Fluids carry the insulin to tissues, dilute the glucose, and preserve the kidneys.”

6️⃣ Potassium Correction — The Silent Killer

“What kills in DKA isn’t the sugar — it’s the potassium.”

🧬 Why K⁺ Is So Dangerous in DKA

Despite often seeing normal or high serum K⁺, patients in DKA are actually profoundly potassium-depleted (3–6 mEq/kg loss).
Why?

  • Insulin deficiency → K⁺ shifts out of cells
  • Acidosis → H⁺ enters cells, pushing K⁺ into plasma
  • Osmotic diuresis → K⁺ lost in urine
  • Vomiting → further K⁺ loss

🔥 Once insulin is given, potassium floods into cellsdangerous hypokalemia, arrhythmia, death.

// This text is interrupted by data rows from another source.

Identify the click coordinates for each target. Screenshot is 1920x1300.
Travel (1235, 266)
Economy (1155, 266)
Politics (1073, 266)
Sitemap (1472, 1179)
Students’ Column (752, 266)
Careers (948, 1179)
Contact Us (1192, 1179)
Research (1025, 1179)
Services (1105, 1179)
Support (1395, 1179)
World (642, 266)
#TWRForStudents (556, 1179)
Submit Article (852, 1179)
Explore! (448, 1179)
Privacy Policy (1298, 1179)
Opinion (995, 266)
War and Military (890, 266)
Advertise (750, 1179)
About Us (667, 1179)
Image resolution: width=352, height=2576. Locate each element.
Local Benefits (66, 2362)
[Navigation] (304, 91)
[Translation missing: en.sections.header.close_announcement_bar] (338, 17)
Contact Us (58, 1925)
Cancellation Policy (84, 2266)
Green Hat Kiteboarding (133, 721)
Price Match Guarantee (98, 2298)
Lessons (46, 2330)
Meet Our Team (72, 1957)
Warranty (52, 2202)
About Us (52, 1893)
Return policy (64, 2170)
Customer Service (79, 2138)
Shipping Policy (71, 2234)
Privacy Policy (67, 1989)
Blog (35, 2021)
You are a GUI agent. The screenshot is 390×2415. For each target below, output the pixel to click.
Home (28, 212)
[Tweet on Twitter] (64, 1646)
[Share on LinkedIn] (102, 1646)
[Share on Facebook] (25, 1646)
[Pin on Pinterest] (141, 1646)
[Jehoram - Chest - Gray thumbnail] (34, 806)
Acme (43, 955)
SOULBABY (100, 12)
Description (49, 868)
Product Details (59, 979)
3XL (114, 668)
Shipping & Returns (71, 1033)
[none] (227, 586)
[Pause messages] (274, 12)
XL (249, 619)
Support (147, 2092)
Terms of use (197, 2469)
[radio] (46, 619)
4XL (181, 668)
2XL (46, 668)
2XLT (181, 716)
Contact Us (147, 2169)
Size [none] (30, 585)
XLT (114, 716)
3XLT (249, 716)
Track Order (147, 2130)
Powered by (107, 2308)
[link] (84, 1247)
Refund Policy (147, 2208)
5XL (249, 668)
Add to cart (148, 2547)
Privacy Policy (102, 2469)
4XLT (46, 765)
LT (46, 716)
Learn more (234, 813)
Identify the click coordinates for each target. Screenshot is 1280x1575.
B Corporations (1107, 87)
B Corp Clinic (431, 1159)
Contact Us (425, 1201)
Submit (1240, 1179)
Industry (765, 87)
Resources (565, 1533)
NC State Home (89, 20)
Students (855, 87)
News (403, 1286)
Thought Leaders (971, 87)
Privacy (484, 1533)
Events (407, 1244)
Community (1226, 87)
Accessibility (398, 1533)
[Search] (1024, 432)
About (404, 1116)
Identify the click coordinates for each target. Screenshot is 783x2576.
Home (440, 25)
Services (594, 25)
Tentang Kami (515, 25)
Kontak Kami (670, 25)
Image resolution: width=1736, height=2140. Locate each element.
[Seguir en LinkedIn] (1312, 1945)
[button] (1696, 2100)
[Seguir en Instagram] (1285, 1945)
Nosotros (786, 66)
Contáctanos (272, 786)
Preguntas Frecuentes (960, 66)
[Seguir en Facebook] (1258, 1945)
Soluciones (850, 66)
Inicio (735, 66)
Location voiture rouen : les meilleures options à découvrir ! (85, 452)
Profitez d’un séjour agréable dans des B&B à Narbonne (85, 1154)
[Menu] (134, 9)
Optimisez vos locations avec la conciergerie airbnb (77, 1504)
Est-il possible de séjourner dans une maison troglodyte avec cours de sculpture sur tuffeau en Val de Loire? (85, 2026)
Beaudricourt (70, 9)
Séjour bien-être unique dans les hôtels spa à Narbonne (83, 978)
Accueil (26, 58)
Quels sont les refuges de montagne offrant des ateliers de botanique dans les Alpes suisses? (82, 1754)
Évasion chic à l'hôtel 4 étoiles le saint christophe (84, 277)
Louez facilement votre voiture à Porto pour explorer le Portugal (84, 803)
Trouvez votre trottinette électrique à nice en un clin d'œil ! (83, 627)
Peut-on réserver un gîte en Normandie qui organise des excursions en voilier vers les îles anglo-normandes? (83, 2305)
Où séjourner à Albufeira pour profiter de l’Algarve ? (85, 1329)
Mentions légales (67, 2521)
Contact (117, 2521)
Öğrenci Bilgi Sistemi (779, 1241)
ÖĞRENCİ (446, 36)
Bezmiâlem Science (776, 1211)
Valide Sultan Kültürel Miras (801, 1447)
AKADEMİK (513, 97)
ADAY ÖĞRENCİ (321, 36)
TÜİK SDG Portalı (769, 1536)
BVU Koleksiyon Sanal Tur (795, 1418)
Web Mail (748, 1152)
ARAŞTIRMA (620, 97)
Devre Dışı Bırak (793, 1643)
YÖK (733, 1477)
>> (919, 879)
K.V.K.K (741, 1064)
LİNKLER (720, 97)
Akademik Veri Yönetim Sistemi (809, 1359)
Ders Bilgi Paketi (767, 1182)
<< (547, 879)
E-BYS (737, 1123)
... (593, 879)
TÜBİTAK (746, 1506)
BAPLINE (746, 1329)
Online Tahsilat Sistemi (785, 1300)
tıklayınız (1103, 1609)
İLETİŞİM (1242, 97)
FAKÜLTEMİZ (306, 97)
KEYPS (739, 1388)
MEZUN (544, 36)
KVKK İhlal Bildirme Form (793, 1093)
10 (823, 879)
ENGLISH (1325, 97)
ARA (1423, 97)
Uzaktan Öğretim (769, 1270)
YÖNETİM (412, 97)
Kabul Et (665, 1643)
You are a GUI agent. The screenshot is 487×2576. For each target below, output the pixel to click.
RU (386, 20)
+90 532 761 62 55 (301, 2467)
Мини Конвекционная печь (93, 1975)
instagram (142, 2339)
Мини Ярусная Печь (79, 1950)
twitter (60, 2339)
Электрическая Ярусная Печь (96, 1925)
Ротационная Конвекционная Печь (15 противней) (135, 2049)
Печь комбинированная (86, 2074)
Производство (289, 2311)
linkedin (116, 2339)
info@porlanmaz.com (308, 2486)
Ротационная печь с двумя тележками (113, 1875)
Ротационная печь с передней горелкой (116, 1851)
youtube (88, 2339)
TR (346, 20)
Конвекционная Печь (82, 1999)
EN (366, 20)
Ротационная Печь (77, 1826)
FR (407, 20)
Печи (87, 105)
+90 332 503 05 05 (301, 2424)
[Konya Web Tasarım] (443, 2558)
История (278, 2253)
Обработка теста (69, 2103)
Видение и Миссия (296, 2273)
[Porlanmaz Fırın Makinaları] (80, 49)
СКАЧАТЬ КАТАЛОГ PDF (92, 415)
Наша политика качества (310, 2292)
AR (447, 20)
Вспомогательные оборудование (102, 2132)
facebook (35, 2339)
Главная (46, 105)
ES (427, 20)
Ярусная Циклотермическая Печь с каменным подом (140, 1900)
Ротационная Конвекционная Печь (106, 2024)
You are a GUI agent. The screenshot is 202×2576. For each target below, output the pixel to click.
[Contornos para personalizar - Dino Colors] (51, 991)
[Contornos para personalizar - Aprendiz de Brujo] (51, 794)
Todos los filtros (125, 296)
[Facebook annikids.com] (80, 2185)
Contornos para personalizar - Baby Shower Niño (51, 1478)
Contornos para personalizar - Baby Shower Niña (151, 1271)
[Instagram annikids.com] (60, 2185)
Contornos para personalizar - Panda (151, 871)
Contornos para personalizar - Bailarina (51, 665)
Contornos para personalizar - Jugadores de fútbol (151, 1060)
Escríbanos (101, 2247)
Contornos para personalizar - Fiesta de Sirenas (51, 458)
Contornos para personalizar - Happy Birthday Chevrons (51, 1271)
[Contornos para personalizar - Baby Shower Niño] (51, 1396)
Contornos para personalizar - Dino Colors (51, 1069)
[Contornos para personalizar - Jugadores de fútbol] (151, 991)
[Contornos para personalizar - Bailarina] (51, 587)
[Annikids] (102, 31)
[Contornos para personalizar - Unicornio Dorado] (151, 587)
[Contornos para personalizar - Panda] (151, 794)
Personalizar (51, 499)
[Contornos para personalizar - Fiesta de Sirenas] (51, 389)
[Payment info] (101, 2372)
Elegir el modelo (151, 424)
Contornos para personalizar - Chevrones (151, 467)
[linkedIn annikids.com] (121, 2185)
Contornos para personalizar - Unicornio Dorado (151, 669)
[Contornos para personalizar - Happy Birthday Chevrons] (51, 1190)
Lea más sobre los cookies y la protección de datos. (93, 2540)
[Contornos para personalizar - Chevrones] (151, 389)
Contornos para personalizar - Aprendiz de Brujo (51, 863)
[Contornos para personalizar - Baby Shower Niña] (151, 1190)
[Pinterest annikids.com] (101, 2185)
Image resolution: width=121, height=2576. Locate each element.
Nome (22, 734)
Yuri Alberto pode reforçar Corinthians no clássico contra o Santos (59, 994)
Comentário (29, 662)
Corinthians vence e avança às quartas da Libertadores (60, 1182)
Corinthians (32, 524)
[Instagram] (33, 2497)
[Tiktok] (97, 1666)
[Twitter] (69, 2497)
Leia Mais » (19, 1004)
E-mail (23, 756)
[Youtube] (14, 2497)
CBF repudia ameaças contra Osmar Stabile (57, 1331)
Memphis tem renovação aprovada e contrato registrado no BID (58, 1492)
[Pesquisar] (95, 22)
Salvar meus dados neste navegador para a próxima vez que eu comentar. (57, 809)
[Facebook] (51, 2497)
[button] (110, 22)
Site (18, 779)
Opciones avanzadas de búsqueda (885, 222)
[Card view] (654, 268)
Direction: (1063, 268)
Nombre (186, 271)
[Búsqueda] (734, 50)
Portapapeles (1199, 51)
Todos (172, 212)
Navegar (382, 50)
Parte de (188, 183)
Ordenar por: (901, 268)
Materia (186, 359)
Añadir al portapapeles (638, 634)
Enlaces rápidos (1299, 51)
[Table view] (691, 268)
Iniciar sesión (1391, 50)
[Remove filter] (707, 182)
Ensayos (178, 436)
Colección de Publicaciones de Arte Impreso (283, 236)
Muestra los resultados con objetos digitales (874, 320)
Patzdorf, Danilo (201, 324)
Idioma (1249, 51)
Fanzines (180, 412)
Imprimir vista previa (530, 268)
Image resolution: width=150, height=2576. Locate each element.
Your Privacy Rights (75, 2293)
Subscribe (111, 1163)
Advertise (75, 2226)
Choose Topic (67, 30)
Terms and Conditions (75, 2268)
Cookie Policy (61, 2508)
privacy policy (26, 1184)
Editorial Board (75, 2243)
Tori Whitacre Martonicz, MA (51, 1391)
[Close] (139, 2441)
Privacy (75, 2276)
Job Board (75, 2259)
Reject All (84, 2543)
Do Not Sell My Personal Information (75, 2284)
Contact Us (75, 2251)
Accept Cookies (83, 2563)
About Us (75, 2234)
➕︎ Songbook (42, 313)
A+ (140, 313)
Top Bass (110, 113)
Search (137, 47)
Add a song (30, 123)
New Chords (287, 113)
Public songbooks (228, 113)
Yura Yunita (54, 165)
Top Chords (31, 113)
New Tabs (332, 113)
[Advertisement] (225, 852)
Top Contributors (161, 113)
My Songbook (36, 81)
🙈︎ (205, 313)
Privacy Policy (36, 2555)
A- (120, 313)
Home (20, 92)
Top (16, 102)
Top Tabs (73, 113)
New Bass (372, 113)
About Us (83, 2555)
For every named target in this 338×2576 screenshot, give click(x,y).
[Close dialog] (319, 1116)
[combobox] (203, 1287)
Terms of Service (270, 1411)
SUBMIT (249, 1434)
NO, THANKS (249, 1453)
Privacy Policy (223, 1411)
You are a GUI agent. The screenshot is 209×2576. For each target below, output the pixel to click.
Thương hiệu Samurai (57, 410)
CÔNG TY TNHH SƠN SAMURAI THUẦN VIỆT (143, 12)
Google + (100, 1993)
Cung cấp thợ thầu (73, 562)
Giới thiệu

📉 Total Body K⁺ Is ↓ Even If Serum Looks Normal or ↑

Serum K⁺ Total Body K⁺ Clinical Action
>5.5 mmol/L Severely ↓ Hold K⁺; monitor hourly
3.3–5.5 Severely ↓ Start insulin + K⁺ replacement
<3.3 Critically ↓ Hold insulin 
                                     ✅ Give K⁺ first until >3.3 mmol/L

💉 Potassium Replacement Protocol (Adult)

Serum K⁺ Level Action
>5.5 mmol/L No K⁺ needed initially; monitor every 1–2 hrs
3.3–5.5 mmol/L Add 20–40 mEq KCl per liter of IV fluid
<3.3 mmol/L 🚨 Do NOT start insulin 
                    Give **40–60 mEq/hr** KCl until K⁺ >3.3

Route: Peripheral up to 10–20 mEq/hr (max 40 mEq/L)
Central line: up to 40 mEq/hr with continuous cardiac monitoring

🧠 ECG Clues in K⁺ Abnormalities

K⁺ Level ECG Findings
Mild ↑ Peaked T waves
Severe ↑ (>6.5) Prolonged PR, wide QRS, sine wave
↓ K⁺ Flattened T, U waves, ST depression, PVCs

👶 Pediatric Note

  • Correct carefully — max 0.5–1 mEq/kg/hr
  • Use central line if >0.5 mEq/kg/hr
  • Always monitor ECG + hourly K⁺

🧠 Clinical Pearl:

“Never chase sugar without protecting the heart.
You must fix the potassium before unleashing insulin.”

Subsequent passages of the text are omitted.